Call9 Volunteer EMTs Help to Save the Life of a Fellow EMT
At Call9, the emergency-trained first responders who work on-site in our partner nursing homes share stories on a daily basis of the complex patients they work with and the lives they’re able to save.
But it’s not everyday that we hear stories of staff in our Brooklyn HQ who had the same privilege.
This past February, Chris Faherty, Call9’s Head of Growth and also the Assist Chief of Little Silver EMS, and Katie Davis, Acute Care Nurse Practitioner and Call9’s SVP of Clinical Ops, were dispatched to a car dealership for a 63-year-old employee believed to be not breathing. When Chris, Katie and fellow volunteer Mike Very, Chief & Paramedic with Jersey City EMS, arrived, they found a patient — Jeff — collapsed in the service department in cardiac arrest.

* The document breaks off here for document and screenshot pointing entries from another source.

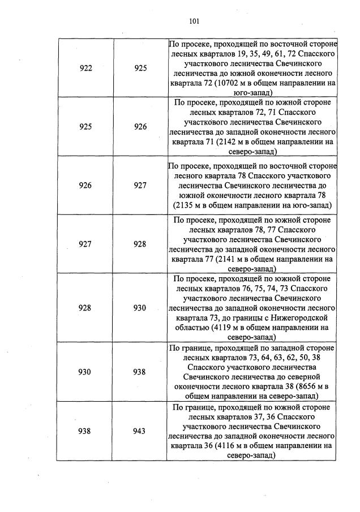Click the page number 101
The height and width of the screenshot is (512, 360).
click(x=194, y=21)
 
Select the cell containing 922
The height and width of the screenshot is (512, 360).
click(x=86, y=68)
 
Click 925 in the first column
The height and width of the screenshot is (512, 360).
click(x=86, y=127)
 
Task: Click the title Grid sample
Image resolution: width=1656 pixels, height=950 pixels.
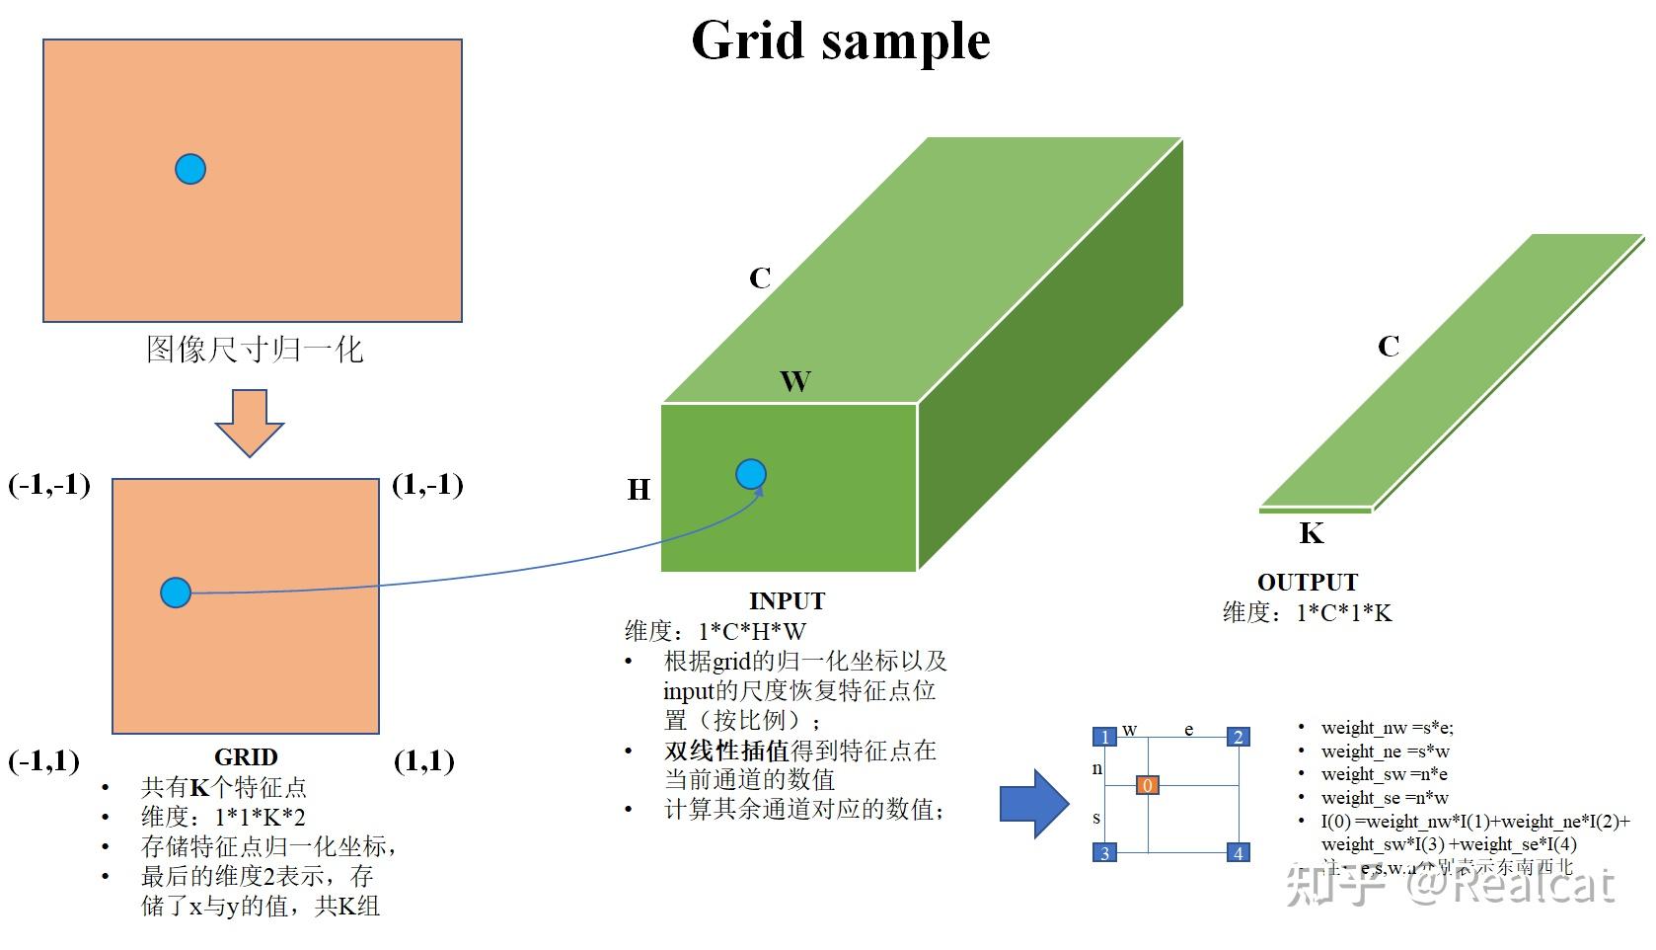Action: [840, 41]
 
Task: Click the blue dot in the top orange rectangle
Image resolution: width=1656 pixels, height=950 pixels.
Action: [190, 169]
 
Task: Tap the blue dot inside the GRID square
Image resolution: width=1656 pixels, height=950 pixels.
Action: [176, 593]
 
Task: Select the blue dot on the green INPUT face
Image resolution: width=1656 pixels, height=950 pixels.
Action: [751, 475]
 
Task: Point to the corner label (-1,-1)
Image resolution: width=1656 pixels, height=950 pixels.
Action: [49, 485]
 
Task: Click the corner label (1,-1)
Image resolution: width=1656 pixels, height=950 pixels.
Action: [427, 485]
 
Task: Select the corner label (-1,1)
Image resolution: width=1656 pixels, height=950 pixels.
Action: [44, 761]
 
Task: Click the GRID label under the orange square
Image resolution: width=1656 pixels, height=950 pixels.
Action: [246, 757]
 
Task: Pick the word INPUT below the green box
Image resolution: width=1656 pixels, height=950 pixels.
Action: [787, 601]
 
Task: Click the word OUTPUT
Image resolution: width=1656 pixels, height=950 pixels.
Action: [1307, 583]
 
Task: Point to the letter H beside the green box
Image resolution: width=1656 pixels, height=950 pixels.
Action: [640, 490]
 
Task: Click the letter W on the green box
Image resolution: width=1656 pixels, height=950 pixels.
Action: [795, 382]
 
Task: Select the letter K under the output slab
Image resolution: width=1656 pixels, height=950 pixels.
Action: [1311, 534]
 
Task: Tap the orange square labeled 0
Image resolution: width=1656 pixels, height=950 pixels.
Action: [1147, 786]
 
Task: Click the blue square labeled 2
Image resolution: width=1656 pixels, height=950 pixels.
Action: [1238, 737]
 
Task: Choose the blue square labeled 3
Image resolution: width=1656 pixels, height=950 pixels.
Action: [1104, 853]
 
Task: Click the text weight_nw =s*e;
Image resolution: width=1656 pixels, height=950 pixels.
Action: [1387, 729]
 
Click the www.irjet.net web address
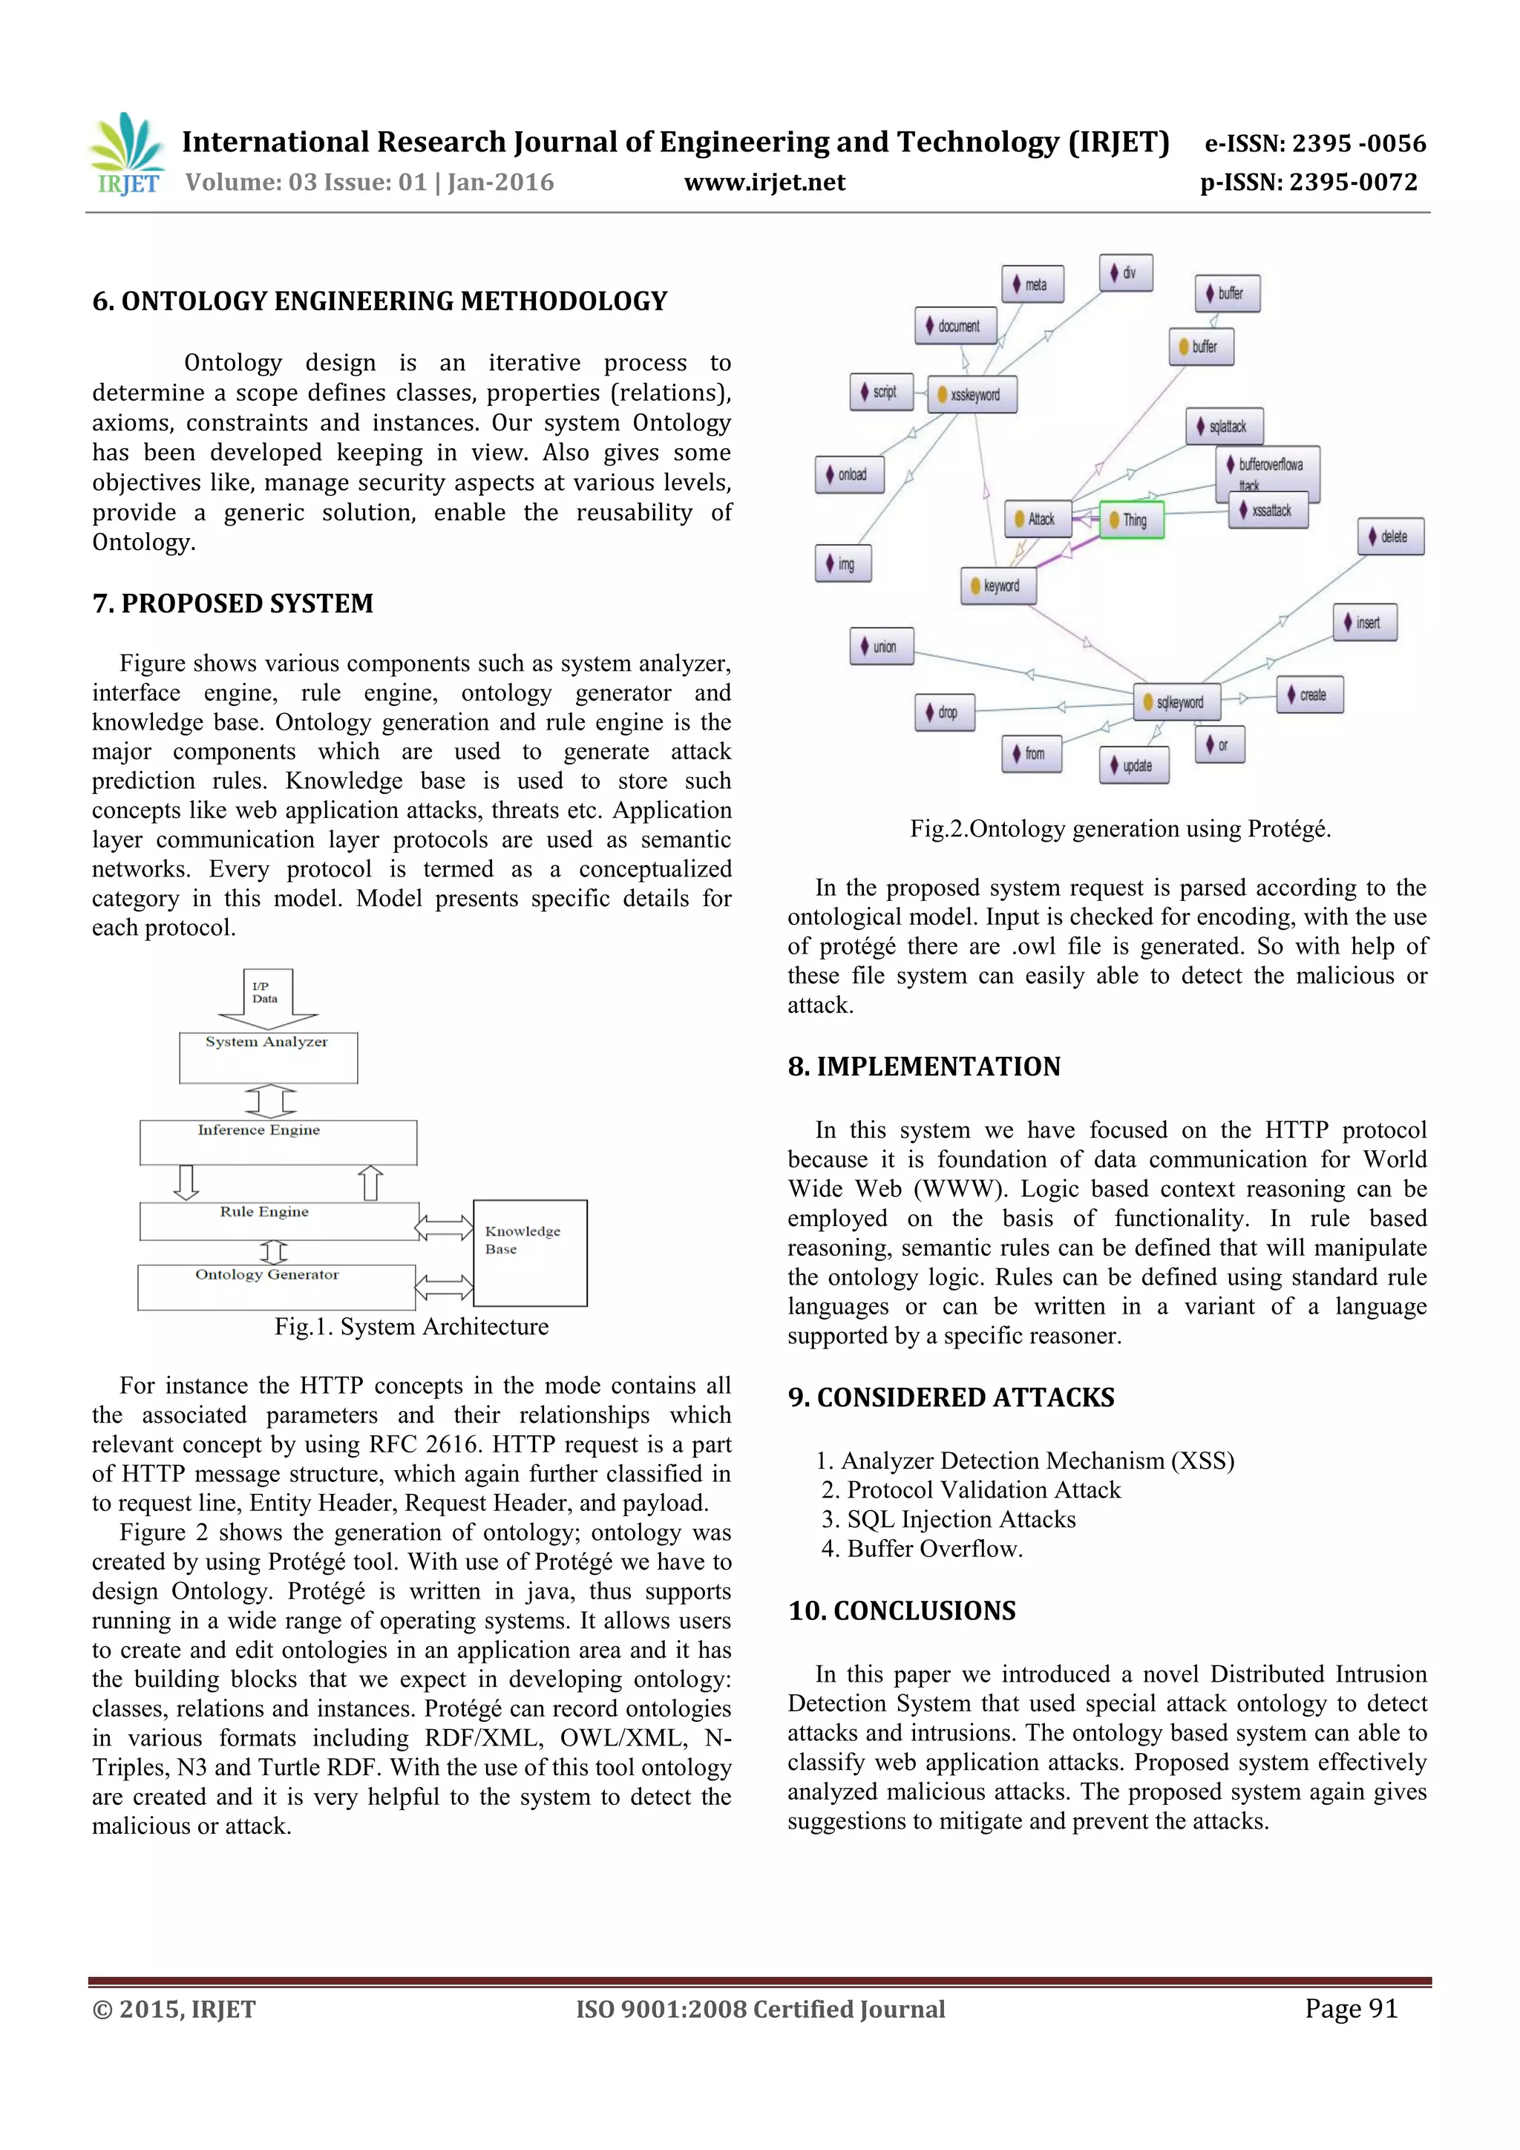tap(764, 183)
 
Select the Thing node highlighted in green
tap(1131, 520)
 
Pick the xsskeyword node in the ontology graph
tap(972, 395)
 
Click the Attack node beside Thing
tap(1038, 519)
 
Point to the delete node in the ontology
tap(1391, 537)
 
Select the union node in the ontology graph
tap(881, 646)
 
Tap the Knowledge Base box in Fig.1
tap(530, 1252)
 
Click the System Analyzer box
tap(268, 1058)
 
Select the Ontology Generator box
tap(276, 1287)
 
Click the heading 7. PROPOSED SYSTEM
tap(232, 604)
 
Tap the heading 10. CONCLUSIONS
tap(901, 1610)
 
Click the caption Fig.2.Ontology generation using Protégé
tap(1120, 829)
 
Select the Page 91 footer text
tap(1351, 2008)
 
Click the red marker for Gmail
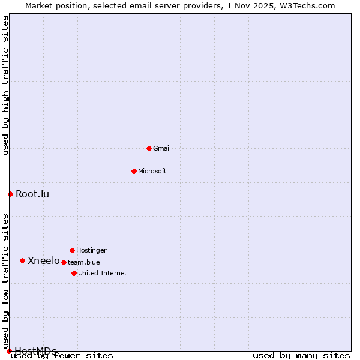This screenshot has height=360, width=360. click(149, 148)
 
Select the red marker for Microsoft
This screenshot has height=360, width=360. click(134, 171)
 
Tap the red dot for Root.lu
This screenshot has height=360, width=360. click(10, 194)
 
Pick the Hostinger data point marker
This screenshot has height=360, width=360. click(72, 250)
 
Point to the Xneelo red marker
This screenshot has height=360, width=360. click(22, 260)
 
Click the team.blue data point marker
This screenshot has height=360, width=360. click(64, 262)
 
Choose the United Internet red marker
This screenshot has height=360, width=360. click(74, 273)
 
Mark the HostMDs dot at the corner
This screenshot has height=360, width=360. click(9, 351)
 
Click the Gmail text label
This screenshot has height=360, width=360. click(162, 148)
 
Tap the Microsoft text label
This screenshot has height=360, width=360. click(152, 171)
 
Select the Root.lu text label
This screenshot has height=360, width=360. click(32, 194)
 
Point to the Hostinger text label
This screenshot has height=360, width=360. click(91, 250)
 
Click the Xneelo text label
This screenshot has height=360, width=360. click(44, 260)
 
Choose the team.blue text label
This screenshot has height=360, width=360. click(84, 262)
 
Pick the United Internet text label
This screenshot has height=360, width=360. click(103, 273)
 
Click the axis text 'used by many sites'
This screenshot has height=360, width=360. click(301, 356)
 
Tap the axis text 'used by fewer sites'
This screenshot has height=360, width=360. click(62, 356)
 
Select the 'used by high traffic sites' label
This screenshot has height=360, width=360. click(6, 85)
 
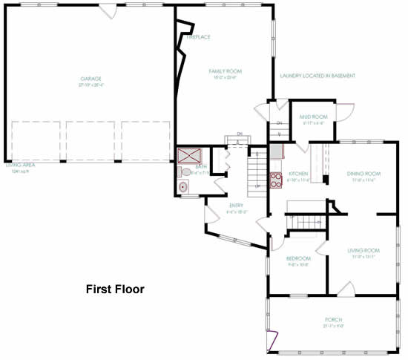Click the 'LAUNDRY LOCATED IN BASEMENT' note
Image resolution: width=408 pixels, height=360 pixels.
(x=317, y=76)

As they took over CPR from a bystander, they immediately defibrillated Jeff with an automated external defibrillator (AED). Shortly thereafter, with agonal respirations and a weak pulse, Jeff went into cardiac arrest for a second time. The local paramedic team arrived and found Jeff to be in ventricular fibrillation, requiring a second defibrillation and a medication called amiodarone. With a then bradycardic (slow) heartbeat, the team quickly began cardiac pacing Jeff, allowing him to regain partial consciousness and even begin speaking to Chris.
They worked to manage Jeff’s pain caused by the pacing and quickly moved him to the ambulance. Jeff went into cardiac arrest three more times during transport to the hospital, each time regaining pulses after CPR (interesting medical fact: push dose epinephrine was needed only during and after two failed intubation attempts). The EMS crew ultimately decided to transport Jeff to a different hospital further away, knowing he needed definitive treatment to unclog blocked arteries in his heart. They called ahead to reach the on-call interventional cardiologist and were able to convince him to return to the hospital in anticipation of Jeff’s need for immediate cardiac catheterization.
[Quick editorial pause here: for the non-medical folks out there, the biggest takeaway from the paragraph above is that Jeff went into cardiac arrest four times in 20 minutes before arriving at the hospital. Wow.]
Jeff was ultimately diagnosed with a near 100% occlusion of his right coronary artery. With three coronary stents, five days in the ICU and a rehab facility stay, he is back to work full time. Today he has returned to normal life with his family and has made a full recovery.
Chris, Katie, Mike, and everyone else that helped Jeff had the amazing opportunity meet him recently on a warm summer night in August — and to their great surprise, they learned for the first time that Jeff is the Chief of Freehold Volunteer EMS in NJ, and his son is a career paramedic for MONOC (the first CAAS certified ambulance company in NJ)!
Jeff overcame a survival rate of <1% and is already back on the ambulance volunteering his time to help others.